L’edizione 2015 del Vet Report, realizzato da Vets4Pets, ha cercato di tracciare una casistica degli attacchi più frequenti da parte dei cani. Dai dati, emerge come ben 3.000 tra portalettere e corrieri sarebbero vittime dell’aggressività dei quadrupedi ogni anno, con un incremento nelle stagioni di maggiore punta, quali il periodo natalizio. Nel frattempo, emerge come annualmente siano 200.000 le persone che subiscono conseguenze, da lievi a gravi, dall’incontro di un cane ogni anno, nelle più svariate situazioni quotidiane.

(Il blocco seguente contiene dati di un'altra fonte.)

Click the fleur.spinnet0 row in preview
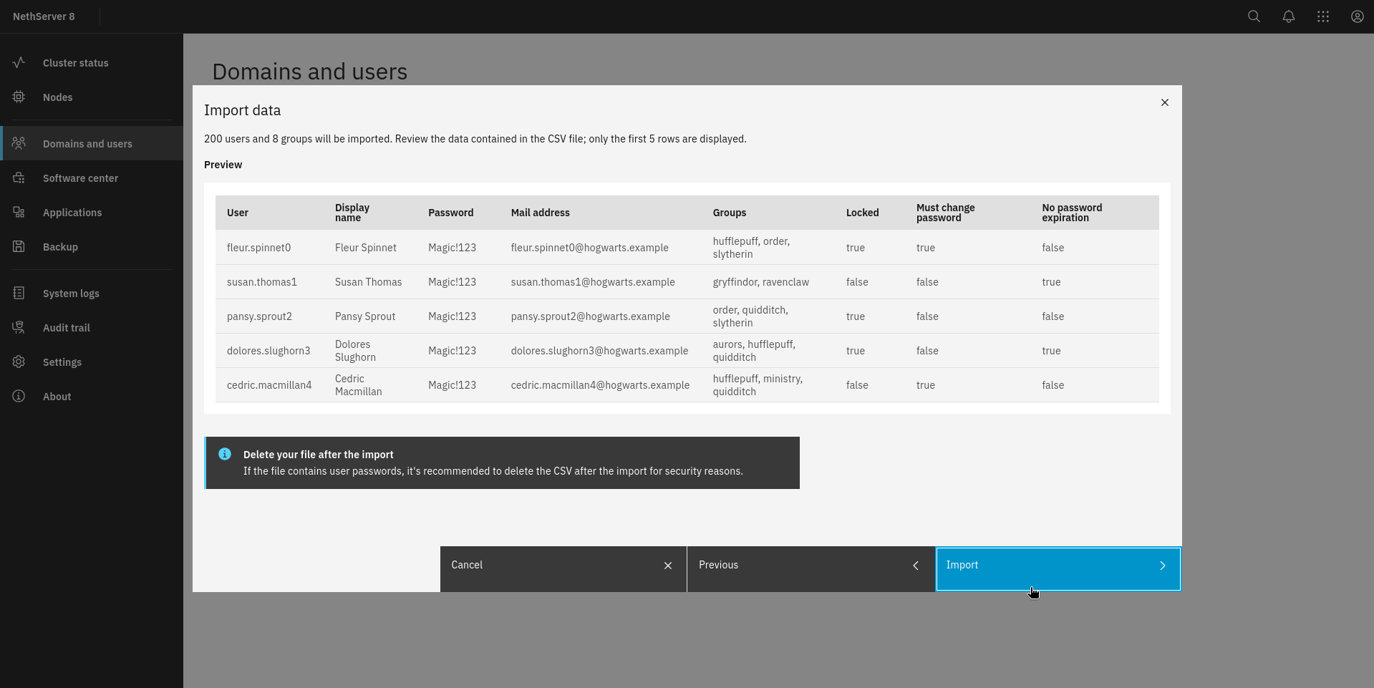1374x688 pixels. coord(258,248)
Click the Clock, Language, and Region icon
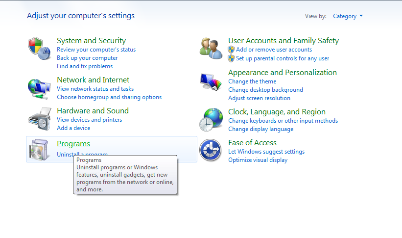Viewport: 402px width, 238px height. click(x=211, y=120)
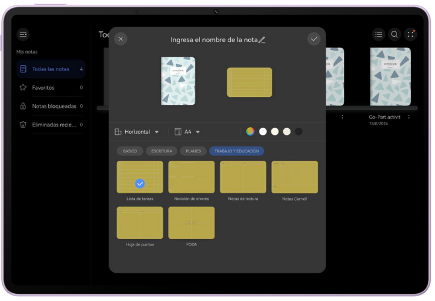
Task: Pick the FODA template
Action: 192,223
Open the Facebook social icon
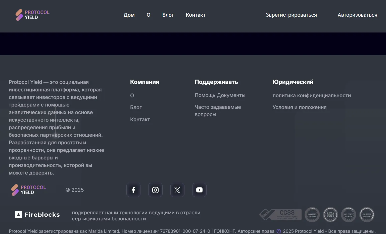Image resolution: width=386 pixels, height=234 pixels. tap(133, 190)
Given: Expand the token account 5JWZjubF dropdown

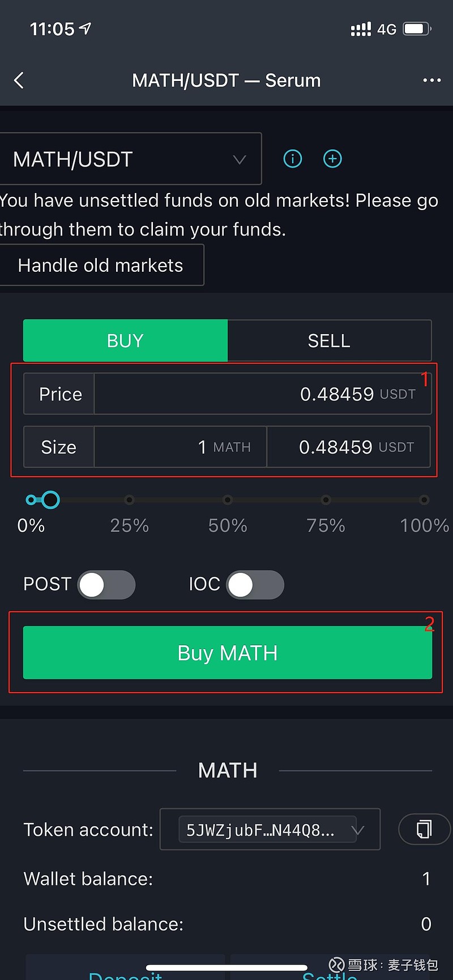Looking at the screenshot, I should click(x=270, y=829).

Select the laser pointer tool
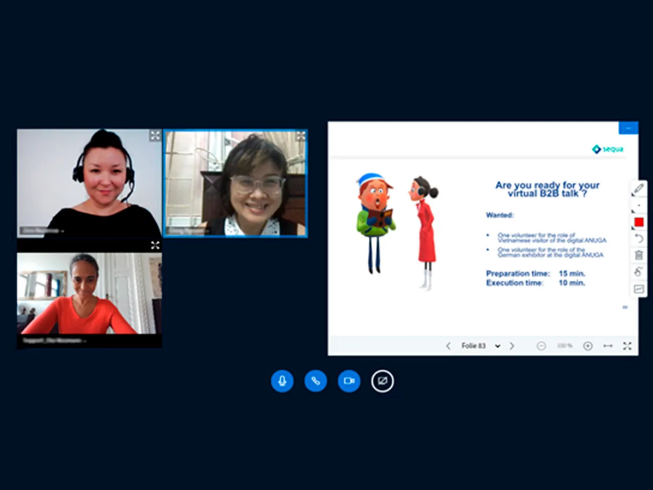pos(638,272)
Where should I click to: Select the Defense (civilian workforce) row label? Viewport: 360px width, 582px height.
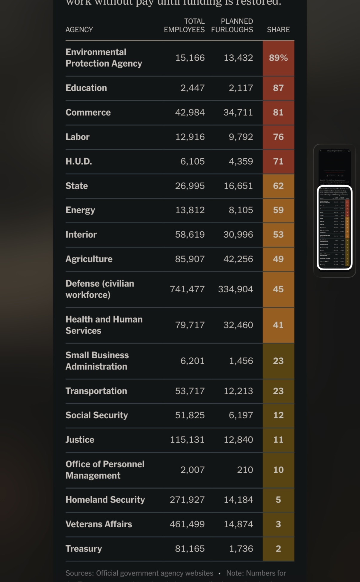click(x=100, y=289)
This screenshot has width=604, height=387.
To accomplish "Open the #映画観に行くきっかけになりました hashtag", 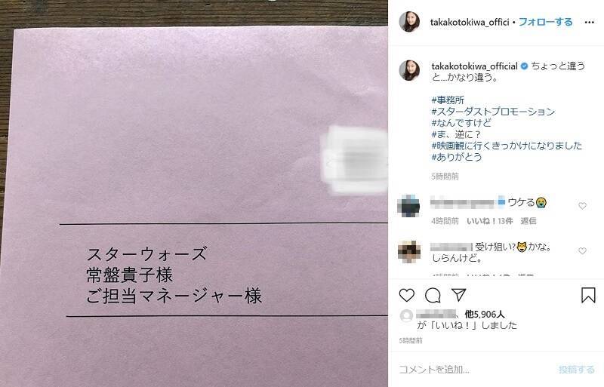I will (507, 146).
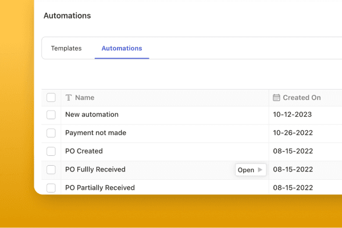Open the New automation entry

(x=92, y=115)
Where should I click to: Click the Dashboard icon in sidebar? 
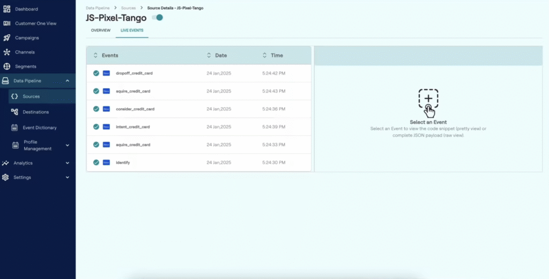pyautogui.click(x=6, y=9)
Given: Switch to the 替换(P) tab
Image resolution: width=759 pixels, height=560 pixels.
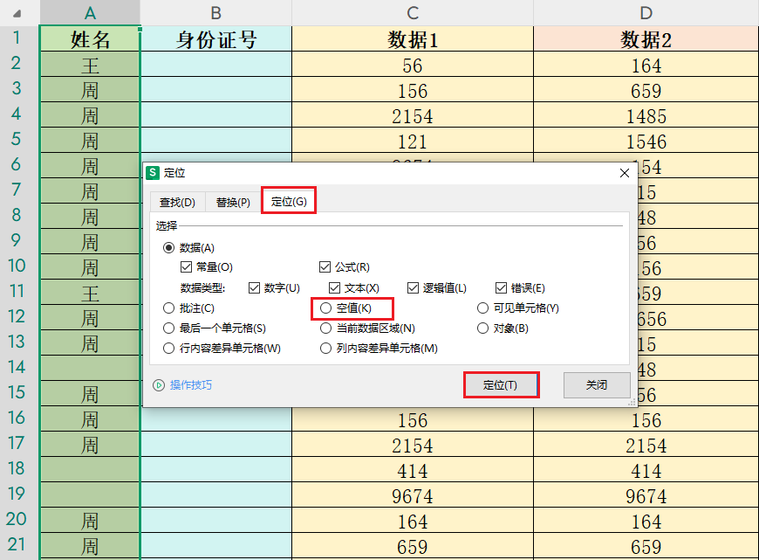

Sarebbe troppo semplice, però, incolpare in questo frangente gli amici a quattro zampe, quando in realtà gran parte degli incontri spiacevoli potrebbero essere evitati sia con un maggiore impegno educativo da parte dei proprietari, che con una socializzazione più efficace verso gli estranei. È naturale, infatti, che il cane entri in allerta quando uno sconosciuto entra in quello che considera il proprio territorio, poiché istintivamente portato alla protezione del proprio branco, branco che in questo caso si identifica con i proprietari e gli altri abitanti della casa. Così ha spiegato Dave Joyce, ufficiale per la salute nazionale, la sicurezza e l’ambiente, dalle pagine dell’Express:

La crescita dello shopping online e delle consegne firmate comporta ai lavoratori postali e ai corrieri di bussare più frequentemente alla porta, affinché i clienti possano ritirare un numero crescente di pacchi. Questo aumenta il contatto diretto con i cani nelle loro case o sui loro territori, che naturalmente difendono. […] Gli attacchi da parte dei cani sono quasi completamente evitabili, se il proprietario è responsabile, mantenendo sotto controllo l’animale e reagendo immediatamente ai primi segnali di aggressività.

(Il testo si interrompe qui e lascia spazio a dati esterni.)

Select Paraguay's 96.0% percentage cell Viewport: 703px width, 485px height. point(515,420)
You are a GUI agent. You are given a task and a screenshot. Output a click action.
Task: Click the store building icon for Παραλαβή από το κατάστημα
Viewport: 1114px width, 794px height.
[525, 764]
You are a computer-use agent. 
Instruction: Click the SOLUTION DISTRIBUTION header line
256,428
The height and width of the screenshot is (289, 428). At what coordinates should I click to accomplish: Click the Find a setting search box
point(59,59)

Non bisogna quindi colpevolizzare i quadrupedi, i quali reagiscono a uno stimolo esterno che considerano minaccioso, bensì mettere in pratica delle facili regole di prevenzione. Innanzitutto, è bene chiudere il cane in un’altra stanza prima di aprire la porta, soprattutto se l’animale sia solito reagire negativamente alla presenza di sconosciuti. Allo stesso modo, è utile costruire delle protezioni esterne qualora l’animale trascorresse molto tempo in giardino, per separare fisicamente il percorso che verrà compiuto dal corriere o dal portalettere dall’accesso del cane. Una rete, una siepe, una staccionata: lasciare un piccolo corridoio protetto eviterà ogni negativa conseguenza. Infine, sempre utile saranno i consigli del veterinario o del comportamentista, soprattutto se l’amico a quattro zampe faticasse a integrarsi con gli altri.